╭──
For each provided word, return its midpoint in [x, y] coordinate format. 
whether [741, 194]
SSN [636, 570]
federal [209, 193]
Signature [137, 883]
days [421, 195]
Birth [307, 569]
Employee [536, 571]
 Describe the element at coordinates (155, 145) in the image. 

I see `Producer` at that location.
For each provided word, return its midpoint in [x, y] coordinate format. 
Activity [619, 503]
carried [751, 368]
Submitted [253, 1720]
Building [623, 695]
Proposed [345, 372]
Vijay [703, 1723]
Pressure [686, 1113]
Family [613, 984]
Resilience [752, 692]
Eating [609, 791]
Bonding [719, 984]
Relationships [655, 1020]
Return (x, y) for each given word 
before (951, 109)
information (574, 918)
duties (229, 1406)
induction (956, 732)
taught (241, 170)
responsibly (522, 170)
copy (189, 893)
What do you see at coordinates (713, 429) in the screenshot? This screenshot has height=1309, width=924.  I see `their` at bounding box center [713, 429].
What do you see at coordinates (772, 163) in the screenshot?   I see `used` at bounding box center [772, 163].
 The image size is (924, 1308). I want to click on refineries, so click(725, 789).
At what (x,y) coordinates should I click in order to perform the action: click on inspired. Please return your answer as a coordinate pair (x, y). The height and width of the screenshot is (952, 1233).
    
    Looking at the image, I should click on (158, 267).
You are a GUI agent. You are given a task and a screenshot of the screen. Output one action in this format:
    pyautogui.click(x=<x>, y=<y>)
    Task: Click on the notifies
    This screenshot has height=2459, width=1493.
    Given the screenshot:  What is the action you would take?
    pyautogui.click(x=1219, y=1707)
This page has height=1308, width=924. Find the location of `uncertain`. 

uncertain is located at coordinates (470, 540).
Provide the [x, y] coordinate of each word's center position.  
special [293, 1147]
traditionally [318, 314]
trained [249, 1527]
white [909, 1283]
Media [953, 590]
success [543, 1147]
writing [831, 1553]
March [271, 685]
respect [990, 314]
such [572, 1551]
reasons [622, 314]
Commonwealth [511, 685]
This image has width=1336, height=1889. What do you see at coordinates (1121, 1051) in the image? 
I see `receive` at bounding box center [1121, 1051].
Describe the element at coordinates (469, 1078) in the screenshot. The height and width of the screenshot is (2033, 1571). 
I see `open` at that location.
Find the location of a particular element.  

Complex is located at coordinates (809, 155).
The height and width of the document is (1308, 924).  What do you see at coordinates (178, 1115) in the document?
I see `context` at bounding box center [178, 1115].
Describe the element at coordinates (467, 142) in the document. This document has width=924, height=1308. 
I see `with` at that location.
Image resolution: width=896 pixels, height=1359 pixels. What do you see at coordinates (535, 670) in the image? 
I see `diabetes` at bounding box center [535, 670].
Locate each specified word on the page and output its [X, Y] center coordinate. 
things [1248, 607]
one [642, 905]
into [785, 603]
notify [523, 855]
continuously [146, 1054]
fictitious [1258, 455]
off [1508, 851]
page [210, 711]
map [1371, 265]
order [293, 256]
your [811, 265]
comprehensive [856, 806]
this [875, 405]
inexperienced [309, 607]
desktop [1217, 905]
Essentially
╰──
_Aufgabenstellung_
Gib bitte alle Einträge oben noch einmal wieder und ersetze darin „For each provided word“ durch „For every given word“. Alles andere bleibt unverändert.

_Lösung_
For every given word, return its midpoint in [x, y] coordinate format. 
whether [741, 194]
SSN [636, 570]
federal [209, 193]
Signature [137, 883]
days [421, 195]
Birth [307, 569]
Employee [536, 571]
 Describe the element at coordinates (155, 145) in the image. 

I see `Producer` at that location.
For every given word, return its midpoint in [x, y] coordinate format. 
Activity [619, 503]
carried [751, 368]
Submitted [253, 1720]
Building [623, 695]
Proposed [345, 372]
Vijay [703, 1723]
Pressure [686, 1113]
Family [613, 984]
Resilience [752, 692]
Eating [609, 791]
Bonding [719, 984]
Relationships [655, 1020]
Return (x, y) for each given word 
before (951, 109)
information (574, 918)
duties (229, 1406)
induction (956, 732)
taught (241, 170)
responsibly (522, 170)
copy (189, 893)
What do you see at coordinates (713, 429) in the screenshot? This screenshot has height=1309, width=924.  I see `their` at bounding box center [713, 429].
What do you see at coordinates (772, 163) in the screenshot?   I see `used` at bounding box center [772, 163].
 The image size is (924, 1308). I want to click on refineries, so click(725, 789).
At what (x,y) coordinates should I click in order to perform the action: click on inspired. Please return your answer as a coordinate pair (x, y). The height and width of the screenshot is (952, 1233).
    
    Looking at the image, I should click on (158, 267).
You are a GUI agent. You are given a task and a screenshot of the screen. Output one action in this format:
    pyautogui.click(x=<x>, y=<y>)
    Task: Click on the notifies
    This screenshot has height=2459, width=1493.
    Given the screenshot:  What is the action you would take?
    pyautogui.click(x=1219, y=1707)
This page has height=1308, width=924. Find the location of `uncertain`. 

uncertain is located at coordinates (470, 540).
Provide the [x, y] coordinate of each word's center position.  
special [293, 1147]
traditionally [318, 314]
trained [249, 1527]
white [909, 1283]
Media [953, 590]
success [543, 1147]
writing [831, 1553]
March [271, 685]
respect [990, 314]
such [572, 1551]
reasons [622, 314]
Commonwealth [511, 685]
This image has width=1336, height=1889. What do you see at coordinates (1121, 1051) in the image? 
I see `receive` at bounding box center [1121, 1051].
Describe the element at coordinates (469, 1078) in the screenshot. The height and width of the screenshot is (2033, 1571). 
I see `open` at that location.
Find the location of a particular element.  

Complex is located at coordinates (809, 155).
The height and width of the document is (1308, 924).  What do you see at coordinates (178, 1115) in the document?
I see `context` at bounding box center [178, 1115].
Describe the element at coordinates (467, 142) in the document. This document has width=924, height=1308. 
I see `with` at that location.
Image resolution: width=896 pixels, height=1359 pixels. What do you see at coordinates (535, 670) in the image? 
I see `diabetes` at bounding box center [535, 670].
Locate each specified word on the page and output its [X, Y] center coordinate. 
things [1248, 607]
one [642, 905]
into [785, 603]
notify [523, 855]
continuously [146, 1054]
fictitious [1258, 455]
off [1508, 851]
page [210, 711]
map [1371, 265]
order [293, 256]
your [811, 265]
comprehensive [856, 806]
this [875, 405]
inexperienced [309, 607]
desktop [1217, 905]
Essentially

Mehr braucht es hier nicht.